[What is needed] Starting at the first line of the data below, repeat each line word for word up to and including the line with "Given: Stop the meeting recording".
Segment Start: Source material
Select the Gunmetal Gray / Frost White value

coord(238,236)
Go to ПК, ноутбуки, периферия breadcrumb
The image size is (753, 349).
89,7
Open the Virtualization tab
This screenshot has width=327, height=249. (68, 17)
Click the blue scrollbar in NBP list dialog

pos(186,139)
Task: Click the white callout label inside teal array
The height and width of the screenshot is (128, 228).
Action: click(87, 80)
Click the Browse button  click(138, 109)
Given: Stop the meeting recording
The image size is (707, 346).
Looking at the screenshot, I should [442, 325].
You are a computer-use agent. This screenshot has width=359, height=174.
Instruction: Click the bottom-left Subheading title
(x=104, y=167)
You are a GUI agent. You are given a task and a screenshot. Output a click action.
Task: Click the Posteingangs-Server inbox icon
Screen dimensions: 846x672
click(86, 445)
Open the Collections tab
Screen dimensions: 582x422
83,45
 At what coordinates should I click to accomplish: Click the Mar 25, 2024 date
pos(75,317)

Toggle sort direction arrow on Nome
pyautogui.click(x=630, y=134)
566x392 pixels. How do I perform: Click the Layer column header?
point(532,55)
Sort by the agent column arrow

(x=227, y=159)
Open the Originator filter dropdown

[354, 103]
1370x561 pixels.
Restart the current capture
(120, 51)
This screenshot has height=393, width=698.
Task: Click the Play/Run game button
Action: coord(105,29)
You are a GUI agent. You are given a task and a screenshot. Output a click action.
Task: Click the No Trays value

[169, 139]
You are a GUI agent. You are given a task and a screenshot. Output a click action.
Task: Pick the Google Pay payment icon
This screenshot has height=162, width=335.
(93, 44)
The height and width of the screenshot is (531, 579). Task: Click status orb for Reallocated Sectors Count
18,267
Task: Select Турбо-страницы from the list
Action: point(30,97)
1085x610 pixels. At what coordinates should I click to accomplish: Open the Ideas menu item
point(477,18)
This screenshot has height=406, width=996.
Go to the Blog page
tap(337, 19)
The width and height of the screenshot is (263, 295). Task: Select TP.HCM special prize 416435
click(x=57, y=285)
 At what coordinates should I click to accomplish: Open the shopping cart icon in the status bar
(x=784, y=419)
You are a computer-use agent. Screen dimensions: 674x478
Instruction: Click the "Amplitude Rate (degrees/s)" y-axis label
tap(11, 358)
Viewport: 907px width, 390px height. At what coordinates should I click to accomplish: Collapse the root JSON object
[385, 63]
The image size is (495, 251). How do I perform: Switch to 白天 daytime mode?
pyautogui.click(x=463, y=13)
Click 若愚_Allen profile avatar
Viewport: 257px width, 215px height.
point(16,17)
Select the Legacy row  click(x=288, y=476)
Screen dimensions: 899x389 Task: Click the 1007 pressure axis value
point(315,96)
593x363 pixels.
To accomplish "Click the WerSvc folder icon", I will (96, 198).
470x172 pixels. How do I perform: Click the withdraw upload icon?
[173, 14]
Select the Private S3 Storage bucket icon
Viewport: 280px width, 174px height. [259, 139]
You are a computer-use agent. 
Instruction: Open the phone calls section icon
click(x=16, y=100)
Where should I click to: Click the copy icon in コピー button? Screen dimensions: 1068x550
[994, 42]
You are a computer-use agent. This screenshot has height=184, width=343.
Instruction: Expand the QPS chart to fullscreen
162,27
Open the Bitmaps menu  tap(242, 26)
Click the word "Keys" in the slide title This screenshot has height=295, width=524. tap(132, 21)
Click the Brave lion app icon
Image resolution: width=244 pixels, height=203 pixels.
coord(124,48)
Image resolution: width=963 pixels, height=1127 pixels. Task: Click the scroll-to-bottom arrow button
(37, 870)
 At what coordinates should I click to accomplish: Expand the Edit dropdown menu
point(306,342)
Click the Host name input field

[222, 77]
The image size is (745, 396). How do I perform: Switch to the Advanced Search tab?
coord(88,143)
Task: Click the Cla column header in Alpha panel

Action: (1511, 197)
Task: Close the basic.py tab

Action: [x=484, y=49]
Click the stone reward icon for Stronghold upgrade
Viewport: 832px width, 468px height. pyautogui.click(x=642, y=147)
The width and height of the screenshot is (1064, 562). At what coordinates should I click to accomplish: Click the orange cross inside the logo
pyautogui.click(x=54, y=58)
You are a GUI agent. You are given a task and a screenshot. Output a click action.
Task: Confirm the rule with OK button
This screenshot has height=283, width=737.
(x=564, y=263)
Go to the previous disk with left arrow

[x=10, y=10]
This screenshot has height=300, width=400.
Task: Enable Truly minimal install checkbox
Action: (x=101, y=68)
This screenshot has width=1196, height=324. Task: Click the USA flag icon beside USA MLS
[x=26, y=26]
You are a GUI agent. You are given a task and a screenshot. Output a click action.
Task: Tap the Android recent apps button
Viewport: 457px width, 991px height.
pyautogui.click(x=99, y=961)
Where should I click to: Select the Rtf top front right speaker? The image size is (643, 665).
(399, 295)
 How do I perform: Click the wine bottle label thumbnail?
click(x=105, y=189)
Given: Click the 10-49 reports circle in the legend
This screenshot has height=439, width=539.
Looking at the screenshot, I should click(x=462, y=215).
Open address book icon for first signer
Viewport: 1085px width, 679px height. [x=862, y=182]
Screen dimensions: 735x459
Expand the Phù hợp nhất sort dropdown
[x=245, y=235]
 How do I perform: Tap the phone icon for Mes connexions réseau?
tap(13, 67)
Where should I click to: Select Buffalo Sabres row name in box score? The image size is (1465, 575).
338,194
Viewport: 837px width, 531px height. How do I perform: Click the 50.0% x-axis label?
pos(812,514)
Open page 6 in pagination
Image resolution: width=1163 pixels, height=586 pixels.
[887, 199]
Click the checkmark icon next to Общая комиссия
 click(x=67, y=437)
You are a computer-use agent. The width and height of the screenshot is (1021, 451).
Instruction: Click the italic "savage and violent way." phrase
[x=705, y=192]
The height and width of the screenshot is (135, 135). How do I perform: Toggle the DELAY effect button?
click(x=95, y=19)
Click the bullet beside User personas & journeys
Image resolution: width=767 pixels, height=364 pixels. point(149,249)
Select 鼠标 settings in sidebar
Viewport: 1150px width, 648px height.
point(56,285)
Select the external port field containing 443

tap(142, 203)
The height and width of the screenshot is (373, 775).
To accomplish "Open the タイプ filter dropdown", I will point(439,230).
Segment End: Source material
[Answer below]
Select the Gunmetal Gray / Frost White value

coord(238,236)
Go to ПК, ноутбуки, периферия breadcrumb
The image size is (753, 349).
89,7
Open the Virtualization tab
This screenshot has width=327, height=249. (68, 17)
Click the blue scrollbar in NBP list dialog

pos(186,139)
Task: Click the white callout label inside teal array
The height and width of the screenshot is (128, 228).
Action: click(87, 80)
Click the Browse button  click(138, 109)
Given: Stop the meeting recording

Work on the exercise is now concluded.